This may mean delaying some tasks, but the chaos, if left unchecked, will only ensure that every build will deliver late. Issues with system technical resources, such as exceeding frame or thread processing timelines, can generally be addressed through a technical improvement, if there is time in the schedule to address the change. Not addressing the issue is likely to result in a performance shortfall.

Future Acquisition Challenges
DoD has many exciting agency and Department-level initiatives that carry much promise in transforming our military. The challenge for software and systems folks will be to adapt to the implications of these initiatives. Systems-of-systems (SOS) engineering has arisen to improve interoperability and efficiency. Information and enterprise architectures hold the promise of bringing organizational order to our business IT investments.

They also complement the interoperability objectives of SOS engineering. Evolutionary acquisition allows us to address complexity incrementally, rather than forcing us to produce complex solutions in one sweep. Net-centric operations are driving us to take advantage of the huge amount of data and corresponding opportunities for ad-hoc interdependency once our major systems are networked. All of these emerging trends are somewhat at odds with traditional systems and software project management methods.

Future challenges, as a result of these innovations, will impact software and systems developers at every level. Developers will be expected to perform to higher standards of quality, safety and security based on less-defined and changing requirements while the compile and run-time environments will change more frequently. Evolutionary acquisitions will create a longer-term relationship with the development staff facilitating long-term approaches in product and facility management.

Acquiring Software-Based Functionality
Defense S&T still has modest levels of research investment devoted purely to software technology, a few examples are described below.

Model Based Integration of Embedded Systems (MoBIES)
Model-based software development is an emerging technology for embedded software developers. The Defense Advanced Research Projects Agency’s (DARPA) MoBIES program has combined off-the-shelf and research tools in each critical area of software develop-ment into an interoperable tool chain that automates most of the mundane tasks associated with software development. Specific development areas addressed by the MoBIES tool suite include: translation of domain needs into design models; translation of design models into run-time models; and translation of run-time models into mathematically sound, near self-evaluating code.

The combination of these tools across an open framework enables tremendous increases in productivity by replacing labor-intensive steps with an almost seamless fabric of tools to automate the delivery of code from systems-engineered needs and ideas. The MoBIES toolset requires domain-specific knowledge to customize these tools to provide specific analysis techniques. Integration technologies facilitate the hardest parts of software development, such as integration from reusable components; automated testing; verification and validation; and auto-generation of optimized runtime implementations on diverse hardware systems.

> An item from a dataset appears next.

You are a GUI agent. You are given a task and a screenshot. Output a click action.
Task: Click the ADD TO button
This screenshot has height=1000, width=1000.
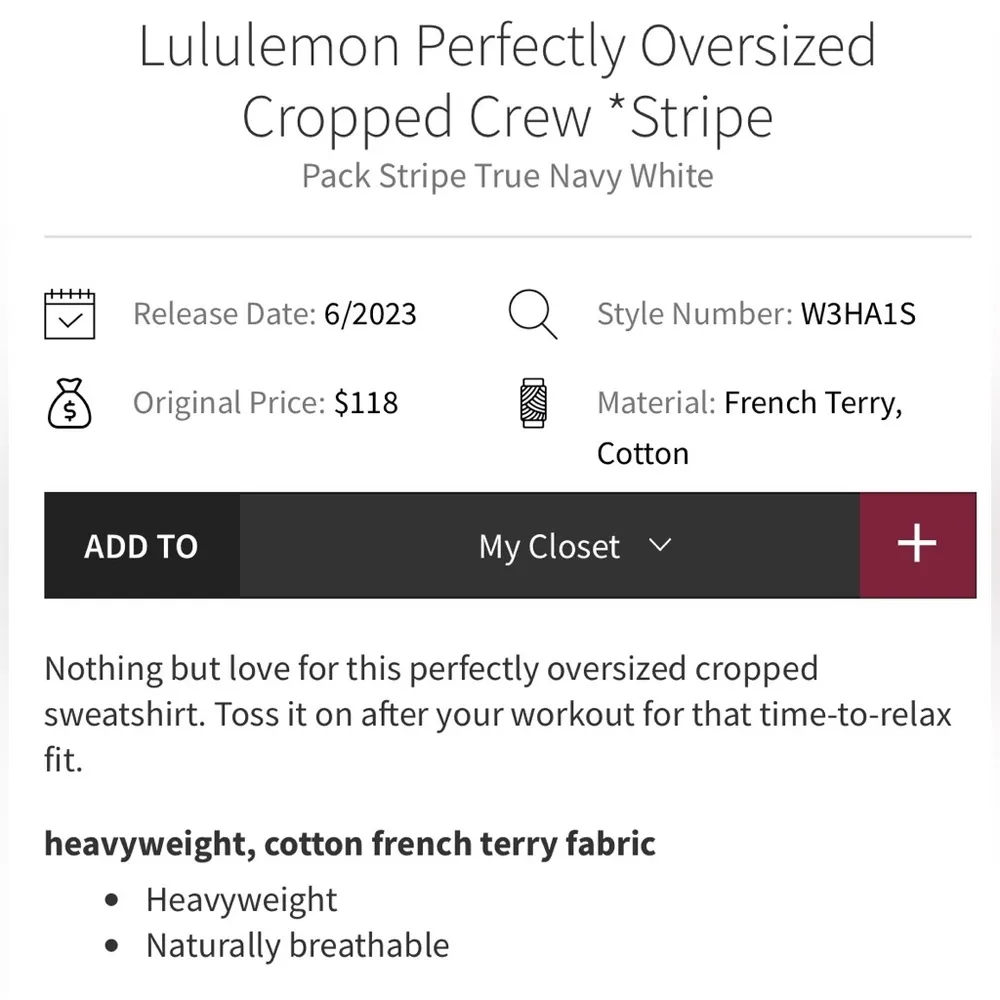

The MoBIES team also implemented their open tool suite in two different domains: vehicle control and signal processing. MoBIES development tools exceeded expectations by reducing program-ming staff hours from five days to two minutes to develop signal analysis code for a software programmable radio. Classification of unknown electronics signals into one of three types was conducted more efficiently by the MoBIES-based software as a result of new approaches taken by the systems engineers when working in the MoBIES environment.

Many MoBIES technologies have already transitioned to industry. MoBIES development methods were successfully demonstrated in developing software for vehicle platooning for the automotive in-dustry in San Diego. MoBIES uses advanced technology transition methods by working directly with the OMG (Object Management Group) to document open tool integration standards and is making their developed tools available under a form of open licensing with the Escher Research Institute. Military successes include the F/A-22 and the Army’s Future Combat System, with future applicability to the Joint Strike Fighter. The automotive industry has been an equal participant from program inception.

Software Protection Initiative
Through the Air Force Research Laboratory, our office sponsors the High Performance Computing Software Protection Initiative (SPI), which is an effort to prevent the unauthorized distribution and exploitation of critical national security application software. Business objectives for this effort are:
•Inserting protection measures into existing applications
•Measuring the effectiveness of current protection measures
•Researching new protection technology
•Educating the software development community on the software protection philosophy
•Highlighting the threat to high-end software and the need for protection
•Collaborating with the commercial sector on protection methods
•Researching current software protection policy and developing policy

The Air Force Research Laboratory is tasked to manage and execute the SPI with the following goals: (1) deter the acquisition of high-value DoD software by our adversaries; (2) make the exploitation of DoD software cost-prohibitive when it does leak; and (3) ensure that technology and policy protection measures are appropriately applied, balancing mission requirements with security.

SPI efforts have yielded several important technology advances to provide robust and tailored protection for DoD intellectual property in existing applications. These include the development of a Secure Development Environment (SDE) to ensure total life cycle protection in developmental applications and the development of tools to simulate the attack process and accurately measure the level of protection afforded within a given threat environment.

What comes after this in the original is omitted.